Exercise directions:
Turn the items below into one numbered list, with one line per number. Drop the blank lines and leave the pictures out.

.....

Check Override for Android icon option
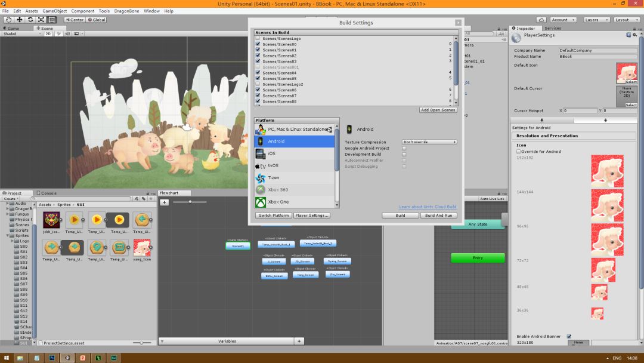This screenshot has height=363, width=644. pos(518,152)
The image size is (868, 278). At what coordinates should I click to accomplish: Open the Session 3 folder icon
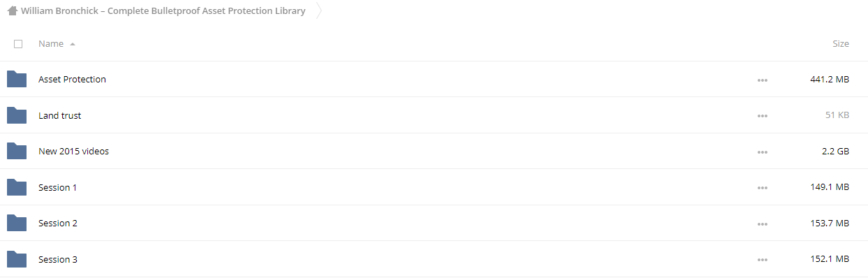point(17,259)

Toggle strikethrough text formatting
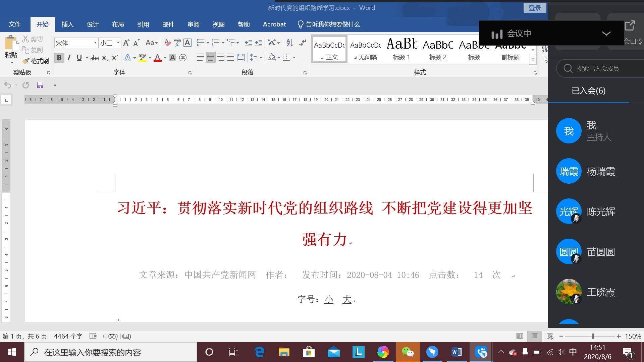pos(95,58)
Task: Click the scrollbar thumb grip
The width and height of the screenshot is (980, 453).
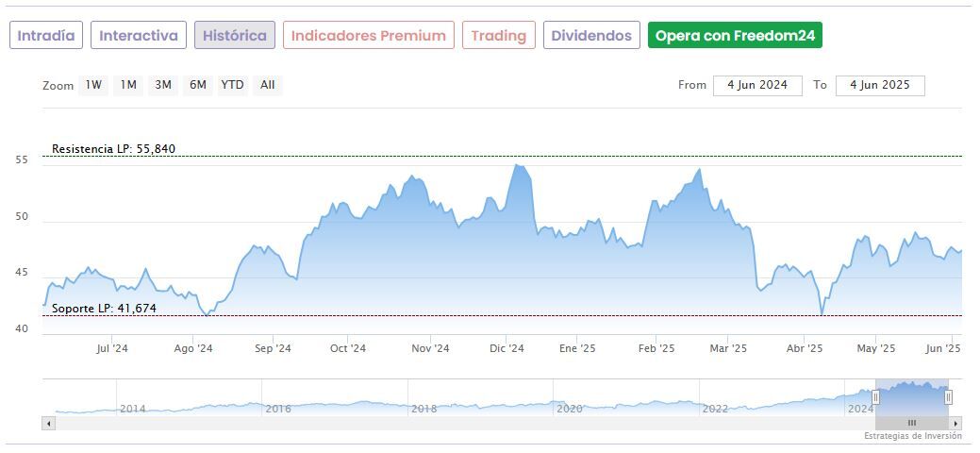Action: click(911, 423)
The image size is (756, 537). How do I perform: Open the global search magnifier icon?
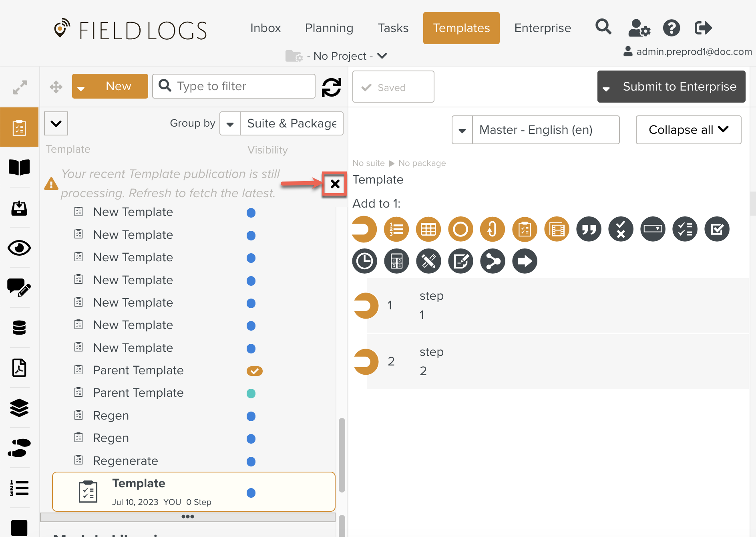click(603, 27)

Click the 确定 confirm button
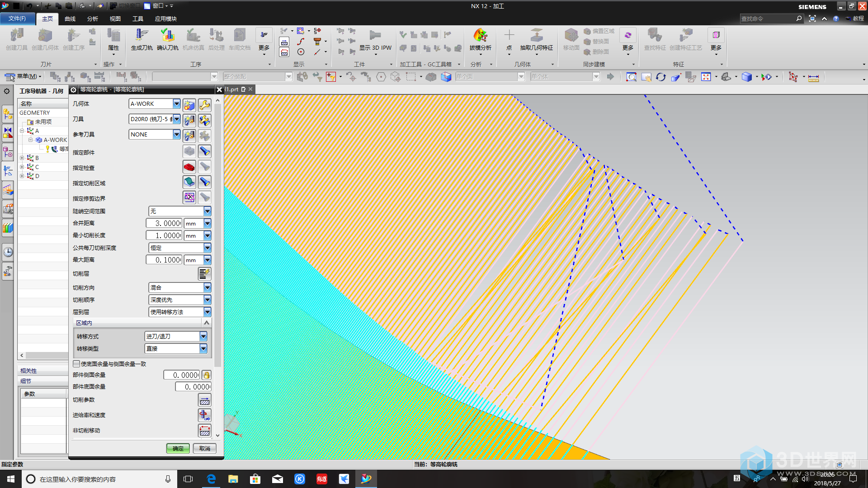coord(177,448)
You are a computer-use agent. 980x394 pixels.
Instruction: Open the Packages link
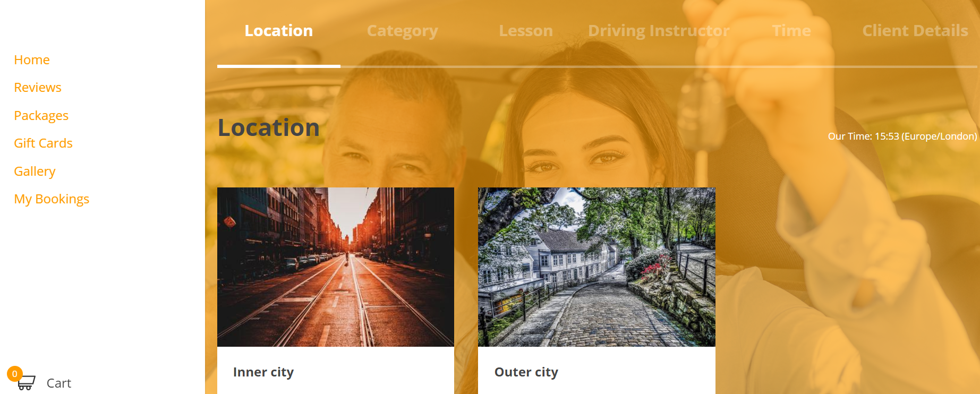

.....

Complete response:
1. Check Override for Android icon option
2. This screenshot has height=363, width=644. pos(518,152)
3. The image size is (868, 278). At what coordinates should I click to accomplish: Open the Session 3 folder icon
4. point(17,259)
5. Toggle strikethrough text formatting
6. pos(95,58)
7. Task: Click the scrollbar thumb grip
8. The width and height of the screenshot is (980, 453).
9. Action: click(911, 423)
10. The image size is (756, 537). How do I perform: Open the global search magnifier icon?
11. click(603, 27)
12. Click the 确定 confirm button
13. coord(177,448)
14. You are a computer-use agent. 980x394 pixels.
15. Instruction: Open the Packages link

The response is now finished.